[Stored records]

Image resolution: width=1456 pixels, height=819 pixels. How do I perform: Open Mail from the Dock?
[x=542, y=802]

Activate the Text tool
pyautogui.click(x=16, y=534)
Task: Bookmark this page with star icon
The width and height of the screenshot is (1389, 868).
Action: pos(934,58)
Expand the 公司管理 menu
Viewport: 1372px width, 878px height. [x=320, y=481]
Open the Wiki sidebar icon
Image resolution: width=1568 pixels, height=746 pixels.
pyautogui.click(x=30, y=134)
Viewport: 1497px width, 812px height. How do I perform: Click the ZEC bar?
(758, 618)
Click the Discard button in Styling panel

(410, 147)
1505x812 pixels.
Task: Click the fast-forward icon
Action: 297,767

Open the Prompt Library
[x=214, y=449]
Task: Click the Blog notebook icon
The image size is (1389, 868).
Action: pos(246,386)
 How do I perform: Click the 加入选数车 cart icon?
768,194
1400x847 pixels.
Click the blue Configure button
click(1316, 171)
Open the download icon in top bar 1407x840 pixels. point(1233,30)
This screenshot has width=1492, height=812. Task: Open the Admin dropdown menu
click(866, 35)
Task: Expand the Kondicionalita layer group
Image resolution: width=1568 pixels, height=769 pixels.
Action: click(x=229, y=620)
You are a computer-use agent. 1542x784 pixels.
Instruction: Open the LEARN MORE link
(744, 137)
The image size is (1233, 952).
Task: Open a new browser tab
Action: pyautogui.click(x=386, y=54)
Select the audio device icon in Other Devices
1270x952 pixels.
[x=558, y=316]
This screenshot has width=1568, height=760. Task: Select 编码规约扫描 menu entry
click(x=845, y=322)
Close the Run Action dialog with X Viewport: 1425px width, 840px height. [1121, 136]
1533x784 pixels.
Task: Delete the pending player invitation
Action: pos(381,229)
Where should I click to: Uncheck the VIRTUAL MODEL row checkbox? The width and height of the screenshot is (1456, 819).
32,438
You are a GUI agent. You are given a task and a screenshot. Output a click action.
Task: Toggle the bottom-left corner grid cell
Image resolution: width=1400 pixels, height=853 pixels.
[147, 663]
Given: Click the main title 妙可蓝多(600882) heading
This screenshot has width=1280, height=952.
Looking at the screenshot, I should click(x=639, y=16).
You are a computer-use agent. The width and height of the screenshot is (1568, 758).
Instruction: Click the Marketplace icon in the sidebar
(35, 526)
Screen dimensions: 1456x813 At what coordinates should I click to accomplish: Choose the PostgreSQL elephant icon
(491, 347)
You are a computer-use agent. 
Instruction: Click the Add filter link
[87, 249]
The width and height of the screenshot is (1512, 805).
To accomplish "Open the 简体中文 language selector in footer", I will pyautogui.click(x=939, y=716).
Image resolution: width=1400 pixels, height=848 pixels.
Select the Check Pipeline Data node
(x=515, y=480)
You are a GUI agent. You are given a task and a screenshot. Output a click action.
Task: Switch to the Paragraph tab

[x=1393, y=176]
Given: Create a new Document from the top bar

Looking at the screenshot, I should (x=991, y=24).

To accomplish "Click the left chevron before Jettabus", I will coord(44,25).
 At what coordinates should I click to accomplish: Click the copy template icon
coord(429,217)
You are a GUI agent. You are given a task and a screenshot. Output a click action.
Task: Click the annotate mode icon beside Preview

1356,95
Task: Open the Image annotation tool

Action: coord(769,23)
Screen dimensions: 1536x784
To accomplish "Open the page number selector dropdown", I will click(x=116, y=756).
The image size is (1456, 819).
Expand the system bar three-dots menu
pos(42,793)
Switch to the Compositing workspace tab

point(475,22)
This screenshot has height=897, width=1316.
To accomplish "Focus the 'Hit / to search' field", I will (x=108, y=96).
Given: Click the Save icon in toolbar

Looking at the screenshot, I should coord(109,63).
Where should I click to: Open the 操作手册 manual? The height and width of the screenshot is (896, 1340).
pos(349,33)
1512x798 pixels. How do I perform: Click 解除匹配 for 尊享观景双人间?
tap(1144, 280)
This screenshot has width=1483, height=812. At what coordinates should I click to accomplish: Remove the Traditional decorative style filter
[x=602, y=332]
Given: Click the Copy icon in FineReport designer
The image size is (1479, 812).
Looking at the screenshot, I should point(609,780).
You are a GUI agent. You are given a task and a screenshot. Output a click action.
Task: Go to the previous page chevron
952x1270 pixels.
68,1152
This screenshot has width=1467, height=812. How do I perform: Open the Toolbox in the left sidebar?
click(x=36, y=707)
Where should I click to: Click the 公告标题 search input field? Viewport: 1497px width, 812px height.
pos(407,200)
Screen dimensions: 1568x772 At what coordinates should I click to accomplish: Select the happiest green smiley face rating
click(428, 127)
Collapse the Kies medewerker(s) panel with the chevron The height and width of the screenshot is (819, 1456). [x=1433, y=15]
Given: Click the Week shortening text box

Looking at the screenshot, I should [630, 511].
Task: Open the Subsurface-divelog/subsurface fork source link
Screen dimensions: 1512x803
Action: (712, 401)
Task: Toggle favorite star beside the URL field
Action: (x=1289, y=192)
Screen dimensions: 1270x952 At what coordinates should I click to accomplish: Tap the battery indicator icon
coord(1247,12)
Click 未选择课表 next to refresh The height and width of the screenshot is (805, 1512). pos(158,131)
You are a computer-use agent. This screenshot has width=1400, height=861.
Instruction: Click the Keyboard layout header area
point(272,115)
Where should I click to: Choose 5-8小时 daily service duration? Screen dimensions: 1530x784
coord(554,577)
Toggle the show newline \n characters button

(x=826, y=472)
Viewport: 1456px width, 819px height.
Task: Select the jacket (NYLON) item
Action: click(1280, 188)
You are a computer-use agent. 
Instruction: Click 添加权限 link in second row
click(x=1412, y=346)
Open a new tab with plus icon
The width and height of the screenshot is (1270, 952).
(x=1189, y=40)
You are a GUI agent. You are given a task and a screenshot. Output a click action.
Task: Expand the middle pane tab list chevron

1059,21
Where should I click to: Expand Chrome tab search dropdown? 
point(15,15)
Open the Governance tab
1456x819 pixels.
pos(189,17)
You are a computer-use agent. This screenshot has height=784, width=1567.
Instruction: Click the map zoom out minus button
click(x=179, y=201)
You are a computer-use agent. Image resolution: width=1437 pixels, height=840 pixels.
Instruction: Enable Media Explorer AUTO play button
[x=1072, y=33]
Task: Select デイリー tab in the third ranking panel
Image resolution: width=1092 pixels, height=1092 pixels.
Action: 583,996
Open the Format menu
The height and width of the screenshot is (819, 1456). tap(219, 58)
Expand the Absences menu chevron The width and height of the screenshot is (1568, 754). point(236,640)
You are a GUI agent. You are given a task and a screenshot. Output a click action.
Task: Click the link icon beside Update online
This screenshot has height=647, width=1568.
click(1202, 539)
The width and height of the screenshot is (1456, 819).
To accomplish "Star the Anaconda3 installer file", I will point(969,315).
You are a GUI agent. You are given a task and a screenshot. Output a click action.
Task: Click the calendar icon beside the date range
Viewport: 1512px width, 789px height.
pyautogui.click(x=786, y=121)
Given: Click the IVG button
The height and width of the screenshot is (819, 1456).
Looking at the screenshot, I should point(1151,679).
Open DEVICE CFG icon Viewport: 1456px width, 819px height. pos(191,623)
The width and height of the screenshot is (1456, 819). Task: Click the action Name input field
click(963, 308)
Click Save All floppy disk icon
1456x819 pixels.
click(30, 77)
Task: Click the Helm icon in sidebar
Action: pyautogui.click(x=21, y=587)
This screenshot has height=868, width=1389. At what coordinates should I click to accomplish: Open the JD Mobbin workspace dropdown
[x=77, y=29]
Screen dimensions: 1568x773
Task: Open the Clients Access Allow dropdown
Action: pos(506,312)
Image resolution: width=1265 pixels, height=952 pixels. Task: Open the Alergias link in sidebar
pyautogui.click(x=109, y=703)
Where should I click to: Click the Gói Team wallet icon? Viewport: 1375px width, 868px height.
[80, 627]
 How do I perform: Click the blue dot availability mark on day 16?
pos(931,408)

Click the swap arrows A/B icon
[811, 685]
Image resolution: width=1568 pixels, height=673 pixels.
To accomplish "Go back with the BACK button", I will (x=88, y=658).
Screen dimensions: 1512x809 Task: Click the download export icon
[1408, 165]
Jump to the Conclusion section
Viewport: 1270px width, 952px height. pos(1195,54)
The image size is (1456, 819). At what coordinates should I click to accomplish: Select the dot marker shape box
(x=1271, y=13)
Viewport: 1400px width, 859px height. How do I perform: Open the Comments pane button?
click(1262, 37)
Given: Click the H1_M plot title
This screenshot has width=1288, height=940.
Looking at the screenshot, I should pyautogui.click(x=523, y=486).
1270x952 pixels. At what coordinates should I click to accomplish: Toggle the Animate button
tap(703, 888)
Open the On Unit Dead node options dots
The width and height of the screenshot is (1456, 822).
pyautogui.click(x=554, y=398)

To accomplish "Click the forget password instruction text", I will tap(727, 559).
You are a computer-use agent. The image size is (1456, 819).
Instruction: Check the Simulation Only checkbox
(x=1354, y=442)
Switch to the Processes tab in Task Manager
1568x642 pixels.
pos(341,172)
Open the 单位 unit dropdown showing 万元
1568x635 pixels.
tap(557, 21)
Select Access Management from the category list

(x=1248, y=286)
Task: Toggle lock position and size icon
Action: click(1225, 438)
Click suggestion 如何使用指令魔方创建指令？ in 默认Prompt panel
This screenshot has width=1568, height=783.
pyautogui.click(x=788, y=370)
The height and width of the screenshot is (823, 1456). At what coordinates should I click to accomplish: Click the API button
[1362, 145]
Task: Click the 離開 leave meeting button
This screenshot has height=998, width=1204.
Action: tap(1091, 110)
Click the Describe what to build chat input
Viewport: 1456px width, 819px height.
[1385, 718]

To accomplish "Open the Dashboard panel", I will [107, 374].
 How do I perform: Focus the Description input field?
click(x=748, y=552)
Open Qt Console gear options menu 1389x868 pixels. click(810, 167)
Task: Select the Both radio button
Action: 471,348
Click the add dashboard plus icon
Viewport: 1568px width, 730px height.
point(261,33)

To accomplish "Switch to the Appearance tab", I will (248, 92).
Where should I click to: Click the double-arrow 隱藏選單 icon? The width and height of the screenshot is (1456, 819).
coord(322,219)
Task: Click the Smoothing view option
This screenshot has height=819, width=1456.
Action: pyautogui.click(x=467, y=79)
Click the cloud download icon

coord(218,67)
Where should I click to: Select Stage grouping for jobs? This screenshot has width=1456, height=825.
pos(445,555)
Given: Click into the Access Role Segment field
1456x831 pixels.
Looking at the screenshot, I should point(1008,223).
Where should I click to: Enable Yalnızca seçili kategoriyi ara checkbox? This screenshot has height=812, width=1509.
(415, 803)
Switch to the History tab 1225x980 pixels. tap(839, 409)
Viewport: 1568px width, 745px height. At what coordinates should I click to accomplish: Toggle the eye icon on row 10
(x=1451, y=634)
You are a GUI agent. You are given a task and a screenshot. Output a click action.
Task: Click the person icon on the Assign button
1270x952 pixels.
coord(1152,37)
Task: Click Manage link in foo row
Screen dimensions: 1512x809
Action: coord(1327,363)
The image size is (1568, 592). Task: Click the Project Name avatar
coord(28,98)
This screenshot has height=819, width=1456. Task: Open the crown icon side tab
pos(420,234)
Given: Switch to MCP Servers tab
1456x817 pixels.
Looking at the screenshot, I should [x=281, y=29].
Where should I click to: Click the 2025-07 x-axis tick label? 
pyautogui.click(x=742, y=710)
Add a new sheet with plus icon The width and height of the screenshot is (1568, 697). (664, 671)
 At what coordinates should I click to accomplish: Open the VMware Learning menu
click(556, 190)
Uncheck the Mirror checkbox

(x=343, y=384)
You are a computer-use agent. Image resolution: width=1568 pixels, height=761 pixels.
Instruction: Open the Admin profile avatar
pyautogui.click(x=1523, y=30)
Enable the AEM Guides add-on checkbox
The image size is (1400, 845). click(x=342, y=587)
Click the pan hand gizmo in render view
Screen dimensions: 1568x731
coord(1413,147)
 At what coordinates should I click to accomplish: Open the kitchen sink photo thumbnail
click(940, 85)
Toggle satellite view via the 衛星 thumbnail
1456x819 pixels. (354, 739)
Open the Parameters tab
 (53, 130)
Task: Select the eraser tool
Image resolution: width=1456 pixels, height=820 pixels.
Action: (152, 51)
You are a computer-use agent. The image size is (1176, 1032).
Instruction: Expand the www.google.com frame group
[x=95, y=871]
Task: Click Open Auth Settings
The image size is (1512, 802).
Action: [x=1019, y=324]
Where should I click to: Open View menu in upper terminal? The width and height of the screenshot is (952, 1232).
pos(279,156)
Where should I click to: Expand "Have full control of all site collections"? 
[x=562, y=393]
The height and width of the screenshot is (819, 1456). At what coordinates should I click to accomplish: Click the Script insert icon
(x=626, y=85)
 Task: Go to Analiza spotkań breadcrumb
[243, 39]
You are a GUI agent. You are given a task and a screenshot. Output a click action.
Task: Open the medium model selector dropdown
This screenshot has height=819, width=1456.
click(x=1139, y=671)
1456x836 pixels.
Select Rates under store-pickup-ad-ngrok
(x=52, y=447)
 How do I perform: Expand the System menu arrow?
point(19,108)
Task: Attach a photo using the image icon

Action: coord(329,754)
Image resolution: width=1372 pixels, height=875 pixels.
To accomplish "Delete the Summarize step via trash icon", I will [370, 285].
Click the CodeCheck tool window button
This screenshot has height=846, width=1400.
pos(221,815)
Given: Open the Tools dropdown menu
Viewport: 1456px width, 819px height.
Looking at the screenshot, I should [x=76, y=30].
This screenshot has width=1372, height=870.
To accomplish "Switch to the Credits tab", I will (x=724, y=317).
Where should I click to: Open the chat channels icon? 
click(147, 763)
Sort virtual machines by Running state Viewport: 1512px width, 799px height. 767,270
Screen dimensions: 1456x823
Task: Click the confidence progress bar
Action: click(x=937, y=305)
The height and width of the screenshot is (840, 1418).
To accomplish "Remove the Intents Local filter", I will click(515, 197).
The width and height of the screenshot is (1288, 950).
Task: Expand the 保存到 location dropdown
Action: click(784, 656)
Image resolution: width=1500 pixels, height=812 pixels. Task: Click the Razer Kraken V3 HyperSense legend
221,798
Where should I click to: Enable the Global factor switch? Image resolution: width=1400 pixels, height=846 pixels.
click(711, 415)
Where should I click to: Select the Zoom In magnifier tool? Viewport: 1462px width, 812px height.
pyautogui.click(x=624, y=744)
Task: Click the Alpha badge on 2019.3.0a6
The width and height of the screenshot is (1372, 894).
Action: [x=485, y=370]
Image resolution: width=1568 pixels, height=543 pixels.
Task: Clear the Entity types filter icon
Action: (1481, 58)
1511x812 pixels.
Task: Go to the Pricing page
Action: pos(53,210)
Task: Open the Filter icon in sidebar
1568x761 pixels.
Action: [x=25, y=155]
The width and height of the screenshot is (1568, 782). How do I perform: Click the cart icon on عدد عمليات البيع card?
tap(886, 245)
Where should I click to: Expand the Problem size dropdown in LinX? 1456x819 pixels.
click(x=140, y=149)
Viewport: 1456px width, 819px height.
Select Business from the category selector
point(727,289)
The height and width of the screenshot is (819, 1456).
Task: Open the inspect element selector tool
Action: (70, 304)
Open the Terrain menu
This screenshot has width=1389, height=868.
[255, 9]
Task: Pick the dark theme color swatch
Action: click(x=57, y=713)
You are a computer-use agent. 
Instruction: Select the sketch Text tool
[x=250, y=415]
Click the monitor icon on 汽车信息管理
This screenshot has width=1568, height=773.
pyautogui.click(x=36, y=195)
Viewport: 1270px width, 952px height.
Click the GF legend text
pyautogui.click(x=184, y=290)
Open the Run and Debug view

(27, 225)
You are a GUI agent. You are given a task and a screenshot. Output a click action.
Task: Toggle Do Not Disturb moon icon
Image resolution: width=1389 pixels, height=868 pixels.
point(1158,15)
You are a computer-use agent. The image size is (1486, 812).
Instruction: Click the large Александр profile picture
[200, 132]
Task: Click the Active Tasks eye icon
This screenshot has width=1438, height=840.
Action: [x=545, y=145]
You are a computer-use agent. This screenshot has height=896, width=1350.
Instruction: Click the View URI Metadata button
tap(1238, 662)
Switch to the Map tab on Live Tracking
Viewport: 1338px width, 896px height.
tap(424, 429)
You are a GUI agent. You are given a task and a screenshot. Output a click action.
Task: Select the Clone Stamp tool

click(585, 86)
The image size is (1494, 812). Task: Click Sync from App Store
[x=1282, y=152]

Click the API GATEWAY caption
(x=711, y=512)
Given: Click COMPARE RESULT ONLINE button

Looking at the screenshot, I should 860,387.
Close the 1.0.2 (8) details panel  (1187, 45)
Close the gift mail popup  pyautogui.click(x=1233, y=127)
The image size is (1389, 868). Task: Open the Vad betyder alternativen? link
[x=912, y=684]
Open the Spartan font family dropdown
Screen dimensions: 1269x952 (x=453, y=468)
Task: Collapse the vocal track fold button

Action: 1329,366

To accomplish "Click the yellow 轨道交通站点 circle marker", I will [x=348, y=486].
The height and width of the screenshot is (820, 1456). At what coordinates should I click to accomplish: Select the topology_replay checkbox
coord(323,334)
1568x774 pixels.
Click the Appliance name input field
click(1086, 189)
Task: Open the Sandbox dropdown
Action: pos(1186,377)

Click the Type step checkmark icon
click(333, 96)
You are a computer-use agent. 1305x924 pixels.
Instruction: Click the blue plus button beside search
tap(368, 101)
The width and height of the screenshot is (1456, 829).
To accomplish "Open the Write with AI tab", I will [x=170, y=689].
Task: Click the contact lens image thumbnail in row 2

▶ INSTRUCTIONS TO FOLLOW: Look through the entries above and list every line containing "title".

▶ TASK RESULT:
Given: Click the main title 妙可蓝多(600882) heading
Given: Click the H1_M plot title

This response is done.